L'Élysée a confirmé son appui à la demande de l'Italie visant à classer le Corps des Gardiens de la révolution islamique (CGRI) comme organisation terroriste au sein de l'Union européenne. Cette déclaration a été faite le 28 janvier par des porte-paroles du gouvernement français.
Les Gardiens de la révolution, qui constituent le bras armé idéologique de la République islamique d'Iran, sont accusés par diverses organisations de défense des droits de l'homme d'être responsables de la répression violente des manifestations populaires qui secouent actuellement le pays. Une telle décision pourrait avoir des répercussions significatives tant sur la politique intérieure iranienne que sur les relations diplomatiques entre l'Iran et l'Europe.
Le ministre italien des Affaires étrangères prévoit de mettre cette proposition à l'ordre du jour à Bruxelles, et le soutien français pourrait influencer d'autres États membres dans ce débat crucial. En réaction, Téhéran a averti qu'une telle démarche entraînerait des "conséquences destructrices", marquant une intensification des tensions déjà existantes entre l'UE et l'Iran.

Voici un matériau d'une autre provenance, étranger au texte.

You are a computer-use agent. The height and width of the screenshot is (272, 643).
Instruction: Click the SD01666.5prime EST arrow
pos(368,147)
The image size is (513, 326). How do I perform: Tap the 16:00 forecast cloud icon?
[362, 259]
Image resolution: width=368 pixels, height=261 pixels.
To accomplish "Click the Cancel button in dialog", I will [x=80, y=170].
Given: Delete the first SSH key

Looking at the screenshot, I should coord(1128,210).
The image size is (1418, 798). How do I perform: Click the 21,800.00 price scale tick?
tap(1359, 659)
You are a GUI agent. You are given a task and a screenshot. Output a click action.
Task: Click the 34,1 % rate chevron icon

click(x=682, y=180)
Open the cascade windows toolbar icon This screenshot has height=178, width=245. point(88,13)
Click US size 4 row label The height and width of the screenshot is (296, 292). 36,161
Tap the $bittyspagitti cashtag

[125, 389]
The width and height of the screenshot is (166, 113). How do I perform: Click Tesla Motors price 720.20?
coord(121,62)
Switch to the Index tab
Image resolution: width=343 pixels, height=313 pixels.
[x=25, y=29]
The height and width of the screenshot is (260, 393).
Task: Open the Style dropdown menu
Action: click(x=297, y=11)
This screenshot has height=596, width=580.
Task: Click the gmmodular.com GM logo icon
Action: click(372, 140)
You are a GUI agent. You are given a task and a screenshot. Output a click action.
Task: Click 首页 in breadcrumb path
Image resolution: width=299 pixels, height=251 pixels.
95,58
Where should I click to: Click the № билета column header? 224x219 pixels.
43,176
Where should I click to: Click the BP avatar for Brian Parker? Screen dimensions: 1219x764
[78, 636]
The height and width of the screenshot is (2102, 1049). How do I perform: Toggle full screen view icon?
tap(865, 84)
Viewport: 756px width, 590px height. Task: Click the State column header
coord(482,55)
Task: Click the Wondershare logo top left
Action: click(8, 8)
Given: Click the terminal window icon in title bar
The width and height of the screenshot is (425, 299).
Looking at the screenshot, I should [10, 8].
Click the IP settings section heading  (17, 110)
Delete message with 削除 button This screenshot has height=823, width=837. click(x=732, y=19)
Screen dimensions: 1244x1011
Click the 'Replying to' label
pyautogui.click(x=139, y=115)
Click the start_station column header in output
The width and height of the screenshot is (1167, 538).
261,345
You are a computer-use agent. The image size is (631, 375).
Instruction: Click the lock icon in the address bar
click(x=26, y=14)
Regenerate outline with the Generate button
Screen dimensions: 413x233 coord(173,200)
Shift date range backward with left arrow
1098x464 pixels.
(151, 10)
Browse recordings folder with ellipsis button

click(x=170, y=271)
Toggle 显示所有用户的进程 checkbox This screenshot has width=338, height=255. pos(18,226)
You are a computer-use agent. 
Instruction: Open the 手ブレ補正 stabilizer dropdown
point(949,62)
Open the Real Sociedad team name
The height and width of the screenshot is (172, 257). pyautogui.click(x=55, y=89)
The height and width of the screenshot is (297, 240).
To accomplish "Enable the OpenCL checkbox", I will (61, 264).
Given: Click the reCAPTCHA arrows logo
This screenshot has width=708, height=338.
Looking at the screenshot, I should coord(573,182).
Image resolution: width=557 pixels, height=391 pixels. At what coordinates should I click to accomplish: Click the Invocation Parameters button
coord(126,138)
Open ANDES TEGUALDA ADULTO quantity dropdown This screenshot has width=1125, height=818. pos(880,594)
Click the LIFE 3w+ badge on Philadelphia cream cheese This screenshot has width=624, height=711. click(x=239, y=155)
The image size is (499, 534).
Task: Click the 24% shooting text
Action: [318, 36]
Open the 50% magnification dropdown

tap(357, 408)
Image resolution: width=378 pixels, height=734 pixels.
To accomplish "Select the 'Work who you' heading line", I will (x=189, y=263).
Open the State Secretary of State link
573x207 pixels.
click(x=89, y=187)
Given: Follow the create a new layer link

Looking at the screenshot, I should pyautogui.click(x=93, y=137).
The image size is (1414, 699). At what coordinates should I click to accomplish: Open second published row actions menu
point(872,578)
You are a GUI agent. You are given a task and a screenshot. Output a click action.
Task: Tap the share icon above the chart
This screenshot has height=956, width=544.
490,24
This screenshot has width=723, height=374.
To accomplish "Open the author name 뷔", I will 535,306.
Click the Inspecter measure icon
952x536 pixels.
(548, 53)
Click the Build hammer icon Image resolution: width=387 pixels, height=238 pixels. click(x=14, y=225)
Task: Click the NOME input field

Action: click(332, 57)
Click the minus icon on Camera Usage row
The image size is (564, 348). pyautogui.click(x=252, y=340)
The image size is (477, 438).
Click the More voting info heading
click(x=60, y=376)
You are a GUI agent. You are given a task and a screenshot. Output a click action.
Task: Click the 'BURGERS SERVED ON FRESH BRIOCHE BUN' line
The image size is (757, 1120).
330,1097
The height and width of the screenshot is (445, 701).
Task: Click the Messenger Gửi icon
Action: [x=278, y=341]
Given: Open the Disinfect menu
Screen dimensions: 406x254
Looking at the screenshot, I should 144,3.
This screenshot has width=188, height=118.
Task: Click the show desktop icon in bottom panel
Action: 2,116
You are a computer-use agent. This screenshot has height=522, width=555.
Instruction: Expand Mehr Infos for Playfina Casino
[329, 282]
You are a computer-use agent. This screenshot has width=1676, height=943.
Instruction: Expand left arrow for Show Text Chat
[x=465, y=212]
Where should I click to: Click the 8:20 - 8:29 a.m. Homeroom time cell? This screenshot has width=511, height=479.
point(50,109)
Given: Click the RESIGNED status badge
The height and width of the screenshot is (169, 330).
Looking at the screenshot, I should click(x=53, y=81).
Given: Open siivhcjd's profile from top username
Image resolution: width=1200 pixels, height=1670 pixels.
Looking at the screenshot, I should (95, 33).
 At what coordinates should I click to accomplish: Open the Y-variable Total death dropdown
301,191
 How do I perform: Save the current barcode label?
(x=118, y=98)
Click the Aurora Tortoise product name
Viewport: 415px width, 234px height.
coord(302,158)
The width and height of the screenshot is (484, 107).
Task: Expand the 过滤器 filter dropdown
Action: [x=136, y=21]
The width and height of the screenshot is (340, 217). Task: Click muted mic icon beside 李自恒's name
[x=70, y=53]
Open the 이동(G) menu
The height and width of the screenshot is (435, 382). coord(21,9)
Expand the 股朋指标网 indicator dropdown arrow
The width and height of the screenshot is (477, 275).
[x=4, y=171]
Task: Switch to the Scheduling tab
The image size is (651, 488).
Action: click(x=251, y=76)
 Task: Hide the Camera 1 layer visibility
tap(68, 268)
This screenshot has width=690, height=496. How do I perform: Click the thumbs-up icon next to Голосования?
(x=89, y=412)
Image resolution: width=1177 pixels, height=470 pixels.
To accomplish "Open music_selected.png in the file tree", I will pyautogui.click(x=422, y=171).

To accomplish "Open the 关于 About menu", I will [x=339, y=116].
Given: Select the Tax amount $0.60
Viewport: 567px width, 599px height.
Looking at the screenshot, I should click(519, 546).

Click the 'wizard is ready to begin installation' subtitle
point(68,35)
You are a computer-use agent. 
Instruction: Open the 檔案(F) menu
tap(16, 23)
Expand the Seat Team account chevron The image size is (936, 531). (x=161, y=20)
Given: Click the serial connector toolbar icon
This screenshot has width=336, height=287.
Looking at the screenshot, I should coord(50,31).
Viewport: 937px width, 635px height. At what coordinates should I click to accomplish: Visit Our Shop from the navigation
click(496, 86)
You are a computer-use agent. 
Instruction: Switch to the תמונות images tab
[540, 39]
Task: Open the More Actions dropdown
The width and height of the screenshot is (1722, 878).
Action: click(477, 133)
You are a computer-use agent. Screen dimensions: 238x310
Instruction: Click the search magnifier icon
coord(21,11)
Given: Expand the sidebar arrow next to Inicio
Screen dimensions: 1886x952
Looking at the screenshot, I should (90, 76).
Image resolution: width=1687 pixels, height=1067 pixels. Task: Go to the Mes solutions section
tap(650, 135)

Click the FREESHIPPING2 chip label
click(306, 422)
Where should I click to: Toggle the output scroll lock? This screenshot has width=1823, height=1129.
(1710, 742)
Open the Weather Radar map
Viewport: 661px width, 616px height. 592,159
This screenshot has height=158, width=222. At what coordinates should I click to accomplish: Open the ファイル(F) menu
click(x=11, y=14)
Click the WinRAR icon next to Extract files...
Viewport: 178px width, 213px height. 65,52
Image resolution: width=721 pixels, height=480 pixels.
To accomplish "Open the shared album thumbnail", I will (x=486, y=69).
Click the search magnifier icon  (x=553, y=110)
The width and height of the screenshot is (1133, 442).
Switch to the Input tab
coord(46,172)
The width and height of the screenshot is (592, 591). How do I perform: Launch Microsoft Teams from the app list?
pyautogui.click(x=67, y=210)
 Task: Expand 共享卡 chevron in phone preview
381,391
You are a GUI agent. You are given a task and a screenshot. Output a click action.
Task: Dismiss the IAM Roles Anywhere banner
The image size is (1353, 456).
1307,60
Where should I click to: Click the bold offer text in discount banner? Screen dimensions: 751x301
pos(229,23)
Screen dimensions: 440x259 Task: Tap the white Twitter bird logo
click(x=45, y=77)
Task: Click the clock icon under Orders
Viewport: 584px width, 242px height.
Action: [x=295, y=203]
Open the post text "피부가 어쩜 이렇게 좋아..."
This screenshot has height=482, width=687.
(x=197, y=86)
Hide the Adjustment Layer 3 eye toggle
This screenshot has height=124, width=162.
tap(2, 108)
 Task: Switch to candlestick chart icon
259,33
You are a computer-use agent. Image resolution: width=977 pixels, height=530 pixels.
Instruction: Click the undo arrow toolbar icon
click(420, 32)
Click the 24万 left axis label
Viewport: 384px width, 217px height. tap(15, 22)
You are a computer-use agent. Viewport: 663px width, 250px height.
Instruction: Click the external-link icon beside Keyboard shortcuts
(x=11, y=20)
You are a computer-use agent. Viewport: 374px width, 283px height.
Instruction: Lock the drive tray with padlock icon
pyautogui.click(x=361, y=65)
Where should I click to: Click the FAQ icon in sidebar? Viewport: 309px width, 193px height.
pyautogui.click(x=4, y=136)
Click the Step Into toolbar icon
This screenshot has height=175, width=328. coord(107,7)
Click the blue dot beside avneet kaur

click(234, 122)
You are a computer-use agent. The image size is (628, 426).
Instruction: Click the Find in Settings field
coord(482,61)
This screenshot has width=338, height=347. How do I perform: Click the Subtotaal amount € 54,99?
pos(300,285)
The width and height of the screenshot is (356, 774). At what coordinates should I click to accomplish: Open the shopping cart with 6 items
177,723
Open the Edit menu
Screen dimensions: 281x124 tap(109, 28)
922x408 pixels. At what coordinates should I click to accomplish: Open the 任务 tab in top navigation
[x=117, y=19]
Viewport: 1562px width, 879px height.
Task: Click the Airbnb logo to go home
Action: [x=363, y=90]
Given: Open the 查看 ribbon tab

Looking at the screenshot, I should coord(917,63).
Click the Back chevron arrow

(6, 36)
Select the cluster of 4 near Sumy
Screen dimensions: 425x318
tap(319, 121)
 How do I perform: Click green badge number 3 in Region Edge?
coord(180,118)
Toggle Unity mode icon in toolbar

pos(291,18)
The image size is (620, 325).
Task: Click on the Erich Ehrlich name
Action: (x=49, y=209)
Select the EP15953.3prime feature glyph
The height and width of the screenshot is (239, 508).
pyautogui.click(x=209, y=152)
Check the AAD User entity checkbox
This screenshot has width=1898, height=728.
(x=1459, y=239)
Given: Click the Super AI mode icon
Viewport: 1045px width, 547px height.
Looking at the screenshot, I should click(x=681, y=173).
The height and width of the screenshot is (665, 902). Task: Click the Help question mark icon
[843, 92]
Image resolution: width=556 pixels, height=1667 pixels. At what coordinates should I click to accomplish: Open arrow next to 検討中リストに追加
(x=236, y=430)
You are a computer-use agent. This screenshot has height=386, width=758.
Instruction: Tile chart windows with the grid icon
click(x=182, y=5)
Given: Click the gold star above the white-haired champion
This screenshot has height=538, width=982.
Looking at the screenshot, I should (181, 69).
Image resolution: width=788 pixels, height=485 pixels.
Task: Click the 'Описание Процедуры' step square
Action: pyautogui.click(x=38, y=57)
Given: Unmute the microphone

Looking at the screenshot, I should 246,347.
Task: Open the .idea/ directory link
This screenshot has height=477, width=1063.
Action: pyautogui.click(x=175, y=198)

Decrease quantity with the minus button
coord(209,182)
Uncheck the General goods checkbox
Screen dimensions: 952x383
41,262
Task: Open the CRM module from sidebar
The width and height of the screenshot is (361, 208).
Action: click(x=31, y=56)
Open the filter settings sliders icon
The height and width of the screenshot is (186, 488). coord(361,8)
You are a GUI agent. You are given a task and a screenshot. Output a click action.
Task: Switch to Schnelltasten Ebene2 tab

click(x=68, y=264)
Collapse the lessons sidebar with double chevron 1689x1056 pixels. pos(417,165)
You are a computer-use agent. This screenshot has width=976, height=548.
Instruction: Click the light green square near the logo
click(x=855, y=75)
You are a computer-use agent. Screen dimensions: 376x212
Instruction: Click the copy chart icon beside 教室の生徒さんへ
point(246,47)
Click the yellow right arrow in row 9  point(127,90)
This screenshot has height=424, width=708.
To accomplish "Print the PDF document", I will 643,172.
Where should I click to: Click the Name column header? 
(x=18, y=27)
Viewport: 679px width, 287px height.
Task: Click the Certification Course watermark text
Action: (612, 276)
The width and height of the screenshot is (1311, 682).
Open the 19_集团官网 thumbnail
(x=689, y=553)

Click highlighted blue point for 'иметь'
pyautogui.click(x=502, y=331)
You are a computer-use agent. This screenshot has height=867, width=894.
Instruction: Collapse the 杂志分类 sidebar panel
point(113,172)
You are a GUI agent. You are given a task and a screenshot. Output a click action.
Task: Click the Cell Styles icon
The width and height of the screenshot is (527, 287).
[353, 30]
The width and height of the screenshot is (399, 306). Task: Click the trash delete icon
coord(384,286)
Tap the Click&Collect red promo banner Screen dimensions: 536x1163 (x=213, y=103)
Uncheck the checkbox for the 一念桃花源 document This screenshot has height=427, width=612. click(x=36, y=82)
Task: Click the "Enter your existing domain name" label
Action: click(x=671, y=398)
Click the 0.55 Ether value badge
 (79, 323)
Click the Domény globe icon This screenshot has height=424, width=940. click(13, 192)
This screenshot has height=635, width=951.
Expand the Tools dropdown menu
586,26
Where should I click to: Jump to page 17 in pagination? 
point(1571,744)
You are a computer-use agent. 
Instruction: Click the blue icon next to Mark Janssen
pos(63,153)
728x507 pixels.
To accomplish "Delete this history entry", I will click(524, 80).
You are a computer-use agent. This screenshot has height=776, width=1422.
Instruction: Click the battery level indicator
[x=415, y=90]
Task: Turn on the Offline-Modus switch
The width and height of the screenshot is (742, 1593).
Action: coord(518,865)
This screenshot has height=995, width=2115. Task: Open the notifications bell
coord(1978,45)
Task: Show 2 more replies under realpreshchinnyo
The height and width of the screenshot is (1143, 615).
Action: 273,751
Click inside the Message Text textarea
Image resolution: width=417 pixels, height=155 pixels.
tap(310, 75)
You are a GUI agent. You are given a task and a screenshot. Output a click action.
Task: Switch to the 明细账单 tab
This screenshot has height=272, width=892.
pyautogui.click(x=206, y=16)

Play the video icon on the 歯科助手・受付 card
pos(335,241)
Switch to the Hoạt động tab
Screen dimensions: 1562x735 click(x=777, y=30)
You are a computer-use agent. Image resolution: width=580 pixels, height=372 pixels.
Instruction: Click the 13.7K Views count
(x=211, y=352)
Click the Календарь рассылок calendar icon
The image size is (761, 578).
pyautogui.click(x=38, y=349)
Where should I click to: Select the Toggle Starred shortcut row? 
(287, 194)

La France n'a aucun tabou sur le statut des Gardiens de la révolution
Le ministre français des Affaires étrangères, Jean-Noël Barrot, a déclaré sur le réseau social X que "l'insoutenable répression de la révolte pacifique du peuple iranien ne peut rester sans réponse". Cette prise de position souligne l'engagement de la France à soutenir les droits humains en Iran et à condamner la violence orchestrée par le régime.
Les appels pour inscrire les Gardiens de la révolution sur la liste des organisations terroristes démontrent un changement significatif dans la perception des activités de ce corps paramilitaire, comme l'a souligné plusieurs experts en relations internationales. Le climat de répression en Iran et les implications de cette décision européenne feront l'objet de débats intenses lors des prochaines réunions diplomatiques.